In 2019-2020, she was a recipient of two prestigious residencies:
one was six months residency in Cite Internationale des Arts in Paris, and the one was at the Magnes Collection of Jewish Art and Life of the University of California, Berkeley, and the Israel Institute.

== Selected concert works ==
=== Orchestral and Symphonic ===
- May They Rest in Peace (2002) – Symphonic work addressing political conflict and memory.
- Kan Ya Ma Kan — Once Upon a Time (2004) – Concerto for oud, violin, and string orchestra.
- Landscape in Fume – Originally composed in 2004 for cello octet in memory of the Warsaw Ghetto Uprising; arranged for full orchestra in 2024 and given its German premiere at the Konzerthaus Berlin by the Berlin Academy of American Music (BAAM), conducted by Garrett Keast.
- Between Gaza and Berlin (2014) – Symphonic piece reflecting on complex cultural and political themes.
- Concerto for Flute (2017) – For flute and full symphony orchestra.
- Ode to Jerusalem (2019) – Symphonic overture.
- [Not] Letting Go (2023) – Concerto for an improvising saxophone soloist and orchestra combining contemporary classical writing and jazz idioms; premiered by Idit Shner at the North American Saxophone Alliance (NASA) conference.
- Bring Them Home (2024) – Orchestral piece dedicated to the Israeli hostages in Gaza.
- Hope for Hope (2024) – Scored for solo violin and string orchestra; written for violinist Michael Guttman and the Brussels Chamber Orchestra.

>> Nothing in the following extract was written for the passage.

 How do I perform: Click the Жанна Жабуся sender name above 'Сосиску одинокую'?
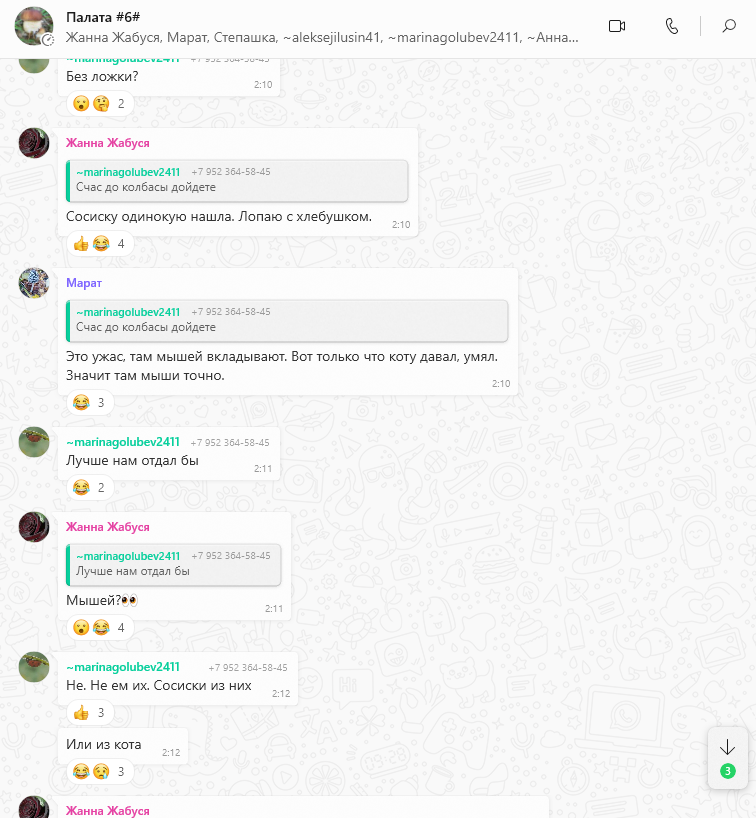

=== Chamber and Instrumental ===
- Widows & Lovers (2007) – Commissioned by the Kronos Quartet as part of the "Kronos: Under 30" project. Premiered at Carnegie Hall and subsequently workshopped and performed by the Ragazze Quartet and various ensembles. The third movement, "Black Widow," is performed as an independent work and was arranged for string orchestra by the Swedish ensemble Kvinnoorkestern.
- Additional Chamber Repertoire – Instrumental works commissioned and performed by the Arthur Rubinstein International Piano Competition, Cremona Quartet, Jerusalem Trio, Conjunto Ibérico Octet, Israel Camerata Jerusalem, Israeli Chamber Orchestra, Ra'anana Symphonette, Israel Sinfonietta Beer Sheva, Carmel Quartet, and the Waterloo Soloists.

=== Vocal and Choral ===
- Hebrew Magnificat (2005; re-orchestrated 2017) – For SATB choir and symphony orchestra; setting Latin, German, and Hebrew texts.
- Belong Not (2019) – Set to Khalil Gibran's poem On Children, co-commissioned by the San Francisco Girls Chorus and the Israel Institute. Premiered at the Yerba Buena Center for the Arts with choreography by Chuck Wilt and Robert Dekkers for the U.S. 19th Amendment centennial.
- Sooner and Later (2019) – Scored for soprano, string orchestra, percussion, and drums on poems by Leah Goldberg; commissioned by the Israel Chamber Orchestra marking 50 years since Goldberg's passing.
- Grief Measure – Commissioned by Carnegie Hall for the Dawn Upshaw Professional Training Workshop; scored for voice, drums, bass, and electronics.
- Songs of Love and Distress – Song cycle for voice and piano or string quartet, setting poetry by Anna Akhmatova, Yona Wallach, David Avidan, and Kopelman.

== Cross-Genre, Jazz, and Experimental Work ==
Kopelman frequently incorporates elements of rock, pop, jazz, and electronic music into her artistic projects:

- Minority (2021) – Art-pop and string album featuring New York-based vocalist Ella Joy Meir, reviewed alongside other classical-pop crossover work in Haaretz. Kopelman later re-arranged the album for string quartet, piano, and electronic drums, performing it with metal vocalist David-avi Dolev at the Israel Music Showcase Festival.
- Turquoise Project: Jazz-fusion ensemble (brass and rhythm section) for which Kopelman composed, performed, and recorded.
- Collaborations: Cross-genre artistic collaborations with non-classical and improvising musicians, including saxophonists Idit Shner and Matan Chapnitzky, oud players Yair Dalal and Sameer Makhoul, rock-blues singer Ruth Dolores Weiss, guitarist Yonatan Albalak, electronic artist Sacha Terrat, and jazz flutist Ilan Salem.